In Harper v. State, 1 Court of Claims, page 322, this Court said: “It is contended by claimant that the said Board of Park Commissioners, through its employees, was guilty of negligence in not providing suitable signs and notices, warning people of the vicious tendencies of the zebras in question, and that as said board and its employees were officers and agents of the State, the State is therefore liable for said injuries. The general rule of law is, that the principal is liable for the negligent act of his servants, in the course or scope of his employment upon the application of the principle of respondeat superior; yet a distinction exists as to municipal corporations, such as counties, townships, school districts, road districts, drainage districts and public park districts. To these our Courts have uniformly held that the principle of respondeat superior does not apply.”

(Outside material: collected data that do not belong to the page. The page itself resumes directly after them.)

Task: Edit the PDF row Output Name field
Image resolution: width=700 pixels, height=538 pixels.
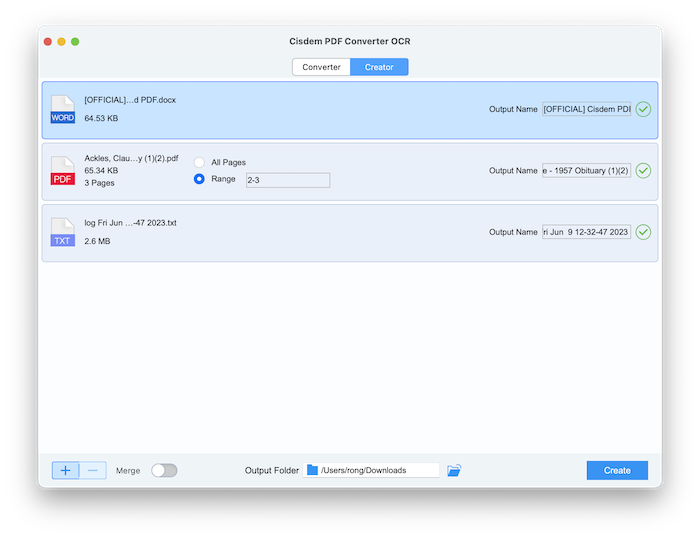Action: (x=586, y=171)
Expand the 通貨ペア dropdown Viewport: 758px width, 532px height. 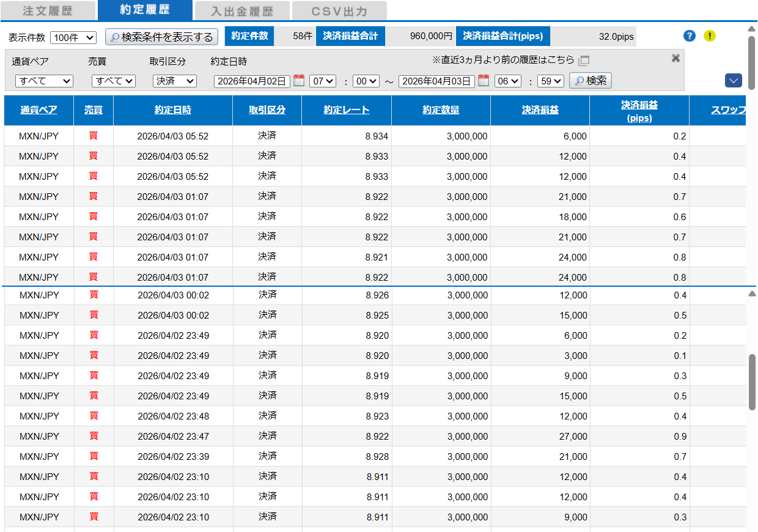click(44, 81)
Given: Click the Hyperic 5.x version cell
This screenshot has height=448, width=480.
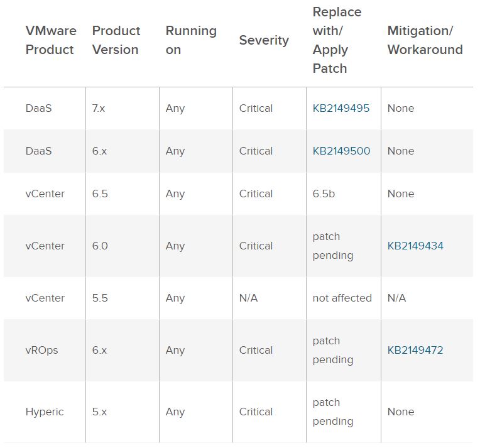Looking at the screenshot, I should click(x=99, y=412).
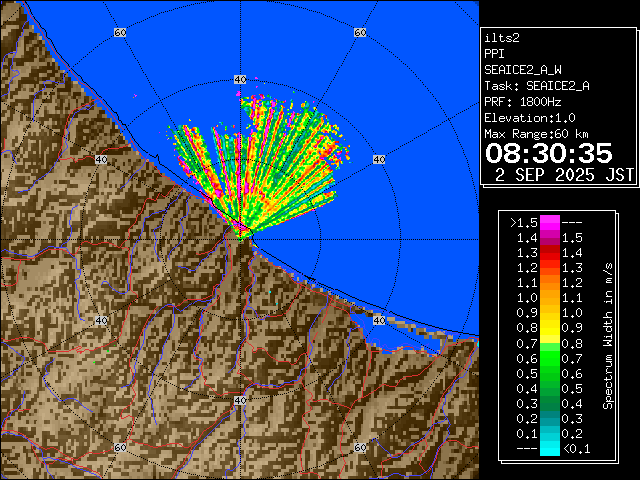640x480 pixels.
Task: Pick the yellow 0.8–0.9 legend color
Action: point(549,327)
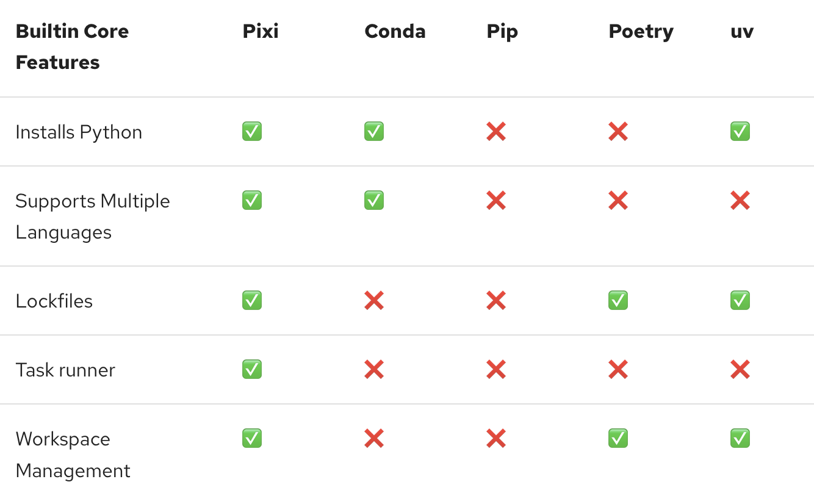
Task: Click the Poetry Lockfiles checkmark icon
Action: pos(618,300)
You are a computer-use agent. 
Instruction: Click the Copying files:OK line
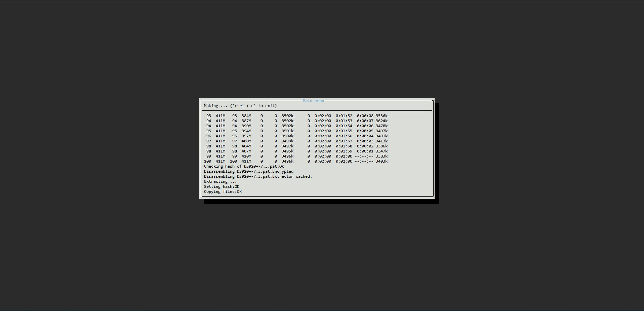(x=223, y=192)
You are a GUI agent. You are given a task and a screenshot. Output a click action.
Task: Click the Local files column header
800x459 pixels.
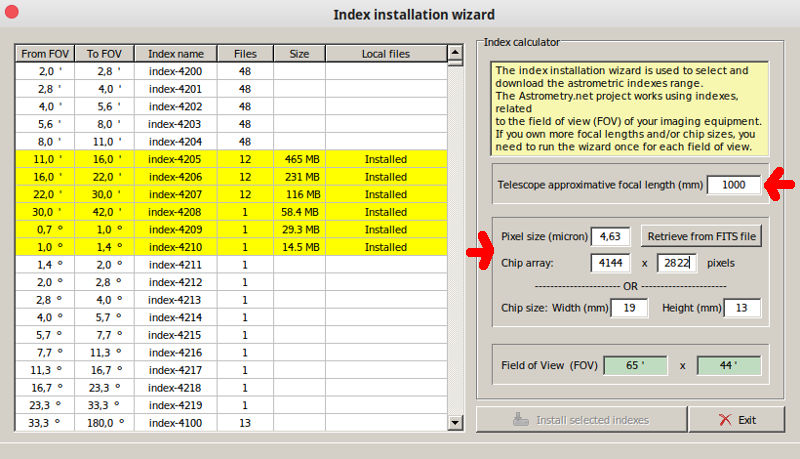pyautogui.click(x=385, y=53)
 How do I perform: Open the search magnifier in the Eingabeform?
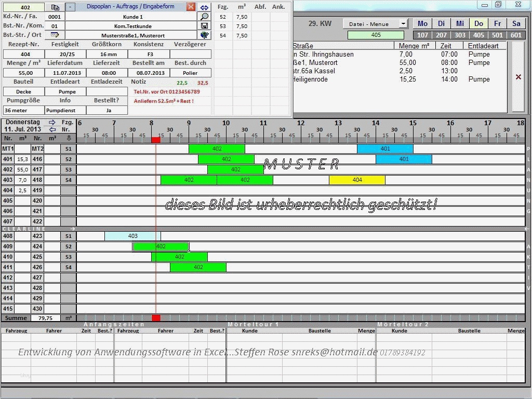click(x=204, y=16)
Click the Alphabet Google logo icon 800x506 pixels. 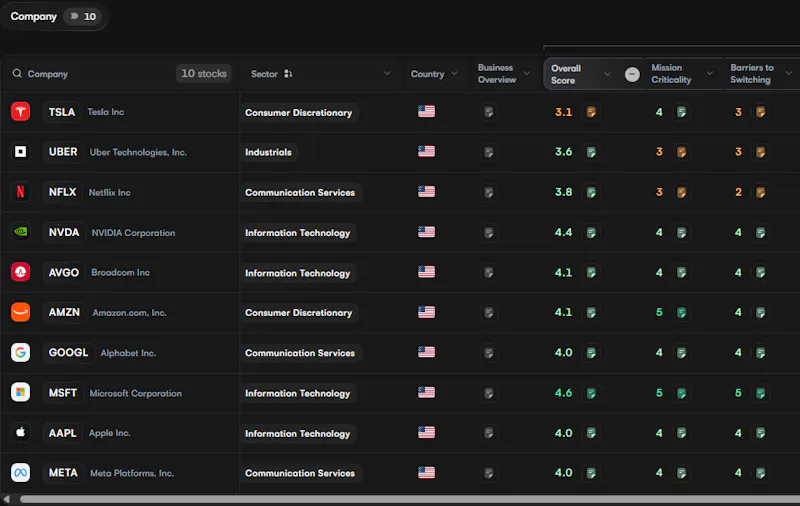(x=20, y=352)
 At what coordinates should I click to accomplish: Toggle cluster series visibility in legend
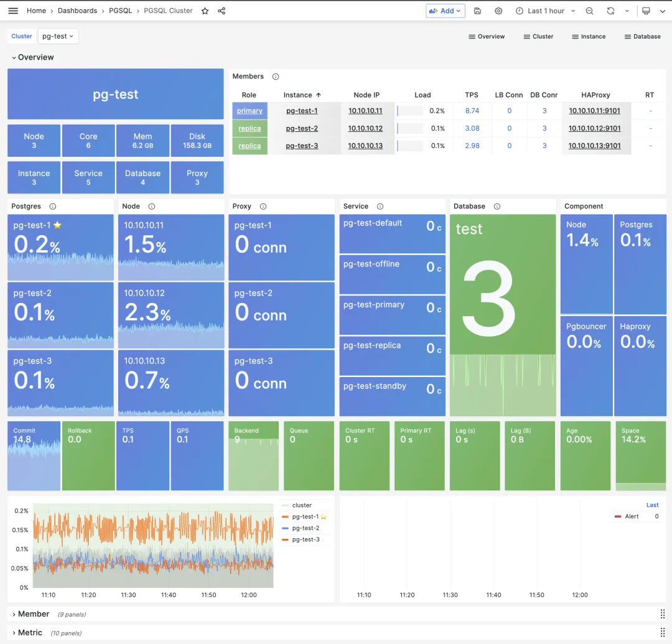click(302, 505)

“The State, however, is a sovereignty, and the exception which applies to the above mentioned corporations with much greater force and uniformity applies to the State, and it is invariably held that the State is not responsible for the misfeasance, wrongs or negligence or omissions of duty of subordinate officers *113or agents, for it does not undertake to guarantee to any persons the fidelity of any of the officers or agents whom it employs. That would involve it in all its operations, in embarrassments, difficulties and losses, which would be subversive of the public interest.”

In Hollenbeck, administrator, v. Winnebago County, 95 Ill., 148, 162, the Court said: ‘‘ No reason is perceived why a county should be held to respond in damages for the negligence of its officers. * * * In fact, the powers and duties of counties bear such a due analogy to the governmental functions of the State at large, that as well might the State be held responsible for the negligent acts of its officers as counties.”

It is needless to pursue this line of authorities further. In the case at bar, it is not clear that the deceased was in the exercise of due care and caution for her own safety; it is not clear that the policeman was directing the driver of the car in his movements; it is not clear that the car was being driven in a reckless manner or at an unlawful rate of speed; it is not clear that the failure of the driver of the car to blow his horn and give warning was the fault of the policeman; it is not clear that the death of the deceased was the proximate result of the negligence of the policeman. But, if for the sake of argument, it be admitted that all of these propositions have been clearly proven, still the liability attaches to the policeman individually, and by no process of legal reasoning does it attach to the State of Illinois. The claim is therefore rejected.